[Stored data]
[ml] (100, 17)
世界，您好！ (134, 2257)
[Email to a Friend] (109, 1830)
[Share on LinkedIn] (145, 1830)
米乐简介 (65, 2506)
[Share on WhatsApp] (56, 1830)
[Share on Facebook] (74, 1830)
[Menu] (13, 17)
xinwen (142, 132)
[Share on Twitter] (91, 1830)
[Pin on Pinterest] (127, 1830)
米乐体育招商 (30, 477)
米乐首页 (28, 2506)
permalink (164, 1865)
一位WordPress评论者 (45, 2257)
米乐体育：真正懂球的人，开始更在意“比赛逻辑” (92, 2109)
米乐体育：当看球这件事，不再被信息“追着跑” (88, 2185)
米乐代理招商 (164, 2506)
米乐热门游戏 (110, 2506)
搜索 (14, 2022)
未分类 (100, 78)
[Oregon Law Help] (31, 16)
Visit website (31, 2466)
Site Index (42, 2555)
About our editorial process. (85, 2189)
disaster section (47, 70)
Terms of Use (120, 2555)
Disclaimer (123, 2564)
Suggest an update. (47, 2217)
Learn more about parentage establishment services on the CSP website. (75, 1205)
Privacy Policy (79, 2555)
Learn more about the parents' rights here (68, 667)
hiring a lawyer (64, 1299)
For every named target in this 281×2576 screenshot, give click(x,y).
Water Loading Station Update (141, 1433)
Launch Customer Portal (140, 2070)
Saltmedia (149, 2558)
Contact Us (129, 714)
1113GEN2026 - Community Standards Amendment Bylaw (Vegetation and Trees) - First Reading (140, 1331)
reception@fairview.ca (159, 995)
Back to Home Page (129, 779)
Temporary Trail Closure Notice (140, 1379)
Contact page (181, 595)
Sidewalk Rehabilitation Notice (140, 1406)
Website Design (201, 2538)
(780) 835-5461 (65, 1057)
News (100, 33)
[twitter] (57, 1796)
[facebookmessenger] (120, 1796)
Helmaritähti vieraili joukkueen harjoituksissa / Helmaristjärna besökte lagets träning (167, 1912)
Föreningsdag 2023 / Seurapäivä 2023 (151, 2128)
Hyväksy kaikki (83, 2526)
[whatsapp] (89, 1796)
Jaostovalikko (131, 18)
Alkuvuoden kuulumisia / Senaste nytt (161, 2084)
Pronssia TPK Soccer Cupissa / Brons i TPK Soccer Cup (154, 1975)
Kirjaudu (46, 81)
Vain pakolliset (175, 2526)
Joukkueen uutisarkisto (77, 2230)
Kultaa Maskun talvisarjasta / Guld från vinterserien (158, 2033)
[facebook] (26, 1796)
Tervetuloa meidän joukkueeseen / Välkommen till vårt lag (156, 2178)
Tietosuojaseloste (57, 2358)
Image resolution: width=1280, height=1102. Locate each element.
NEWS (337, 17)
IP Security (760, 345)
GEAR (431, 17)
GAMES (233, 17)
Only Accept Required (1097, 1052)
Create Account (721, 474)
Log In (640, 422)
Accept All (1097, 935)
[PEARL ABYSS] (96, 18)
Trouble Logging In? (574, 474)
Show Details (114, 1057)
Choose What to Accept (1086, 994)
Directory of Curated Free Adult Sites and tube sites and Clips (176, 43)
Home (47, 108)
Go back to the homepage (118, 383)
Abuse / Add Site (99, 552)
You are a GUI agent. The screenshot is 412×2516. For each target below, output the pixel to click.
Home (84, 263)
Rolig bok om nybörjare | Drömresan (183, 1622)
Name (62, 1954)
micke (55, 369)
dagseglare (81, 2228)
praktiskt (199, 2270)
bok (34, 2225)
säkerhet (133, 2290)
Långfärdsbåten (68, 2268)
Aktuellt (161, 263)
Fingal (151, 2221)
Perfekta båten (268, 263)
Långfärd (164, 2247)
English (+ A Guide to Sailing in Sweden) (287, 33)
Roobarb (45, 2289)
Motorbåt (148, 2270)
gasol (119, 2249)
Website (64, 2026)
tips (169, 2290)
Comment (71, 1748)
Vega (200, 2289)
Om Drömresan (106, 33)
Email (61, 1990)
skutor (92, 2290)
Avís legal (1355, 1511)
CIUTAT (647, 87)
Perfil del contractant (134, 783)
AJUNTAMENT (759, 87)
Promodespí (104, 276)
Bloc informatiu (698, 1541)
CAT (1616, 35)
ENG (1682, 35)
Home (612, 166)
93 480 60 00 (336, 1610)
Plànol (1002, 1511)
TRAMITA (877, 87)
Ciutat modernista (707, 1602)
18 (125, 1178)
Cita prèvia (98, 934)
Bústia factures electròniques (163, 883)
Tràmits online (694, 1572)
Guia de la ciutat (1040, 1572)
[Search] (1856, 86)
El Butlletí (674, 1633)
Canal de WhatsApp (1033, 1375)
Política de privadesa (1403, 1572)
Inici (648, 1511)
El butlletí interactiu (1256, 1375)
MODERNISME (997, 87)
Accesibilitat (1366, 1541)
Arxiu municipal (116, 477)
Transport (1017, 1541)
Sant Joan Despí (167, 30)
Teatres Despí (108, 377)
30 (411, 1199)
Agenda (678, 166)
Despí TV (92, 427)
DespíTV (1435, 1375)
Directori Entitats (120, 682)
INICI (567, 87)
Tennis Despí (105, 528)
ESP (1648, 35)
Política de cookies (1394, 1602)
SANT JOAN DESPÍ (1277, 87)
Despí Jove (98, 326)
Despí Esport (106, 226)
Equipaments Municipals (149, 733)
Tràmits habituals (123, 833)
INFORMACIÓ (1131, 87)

Problem details:
Please repeat word for word the lines above that run from the beginning through the line containing "Hyväksy kaikki (83, 2526)", keeping both the first and that last line.

Exercise result:
[ml] (100, 17)
世界，您好！ (134, 2257)
[Email to a Friend] (109, 1830)
[Share on LinkedIn] (145, 1830)
米乐简介 (65, 2506)
[Share on WhatsApp] (56, 1830)
[Share on Facebook] (74, 1830)
[Menu] (13, 17)
xinwen (142, 132)
[Share on Twitter] (91, 1830)
[Pin on Pinterest] (127, 1830)
米乐体育招商 (30, 477)
米乐首页 (28, 2506)
permalink (164, 1865)
一位WordPress评论者 (45, 2257)
米乐体育：真正懂球的人，开始更在意“比赛逻辑” (92, 2109)
米乐体育：当看球这件事，不再被信息“追着跑” (88, 2185)
米乐代理招商 (164, 2506)
米乐热门游戏 (110, 2506)
搜索 (14, 2022)
未分类 (100, 78)
[Oregon Law Help] (31, 16)
Visit website (31, 2466)
Site Index (42, 2555)
About our editorial process. (85, 2189)
disaster section (47, 70)
Terms of Use (120, 2555)
Disclaimer (123, 2564)
Suggest an update. (47, 2217)
Learn more about parentage establishment services on the CSP website. (75, 1205)
Privacy Policy (79, 2555)
Learn more about the parents' rights here (68, 667)
hiring a lawyer (64, 1299)
For every named target in this 281×2576 screenshot, give click(x,y).
Water Loading Station Update (141, 1433)
Launch Customer Portal (140, 2070)
Saltmedia (149, 2558)
Contact Us (129, 714)
1113GEN2026 - Community Standards Amendment Bylaw (Vegetation and Trees) - First Reading (140, 1331)
reception@fairview.ca (159, 995)
Back to Home Page (129, 779)
Temporary Trail Closure Notice (140, 1379)
Contact page (181, 595)
Sidewalk Rehabilitation Notice (140, 1406)
Website Design (201, 2538)
(780) 835-5461 (65, 1057)
News (100, 33)
[twitter] (57, 1796)
[facebookmessenger] (120, 1796)
Helmaritähti vieraili joukkueen harjoituksissa / Helmaristjärna besökte lagets träning (167, 1912)
Föreningsdag 2023 / Seurapäivä 2023 (151, 2128)
Hyväksy kaikki (83, 2526)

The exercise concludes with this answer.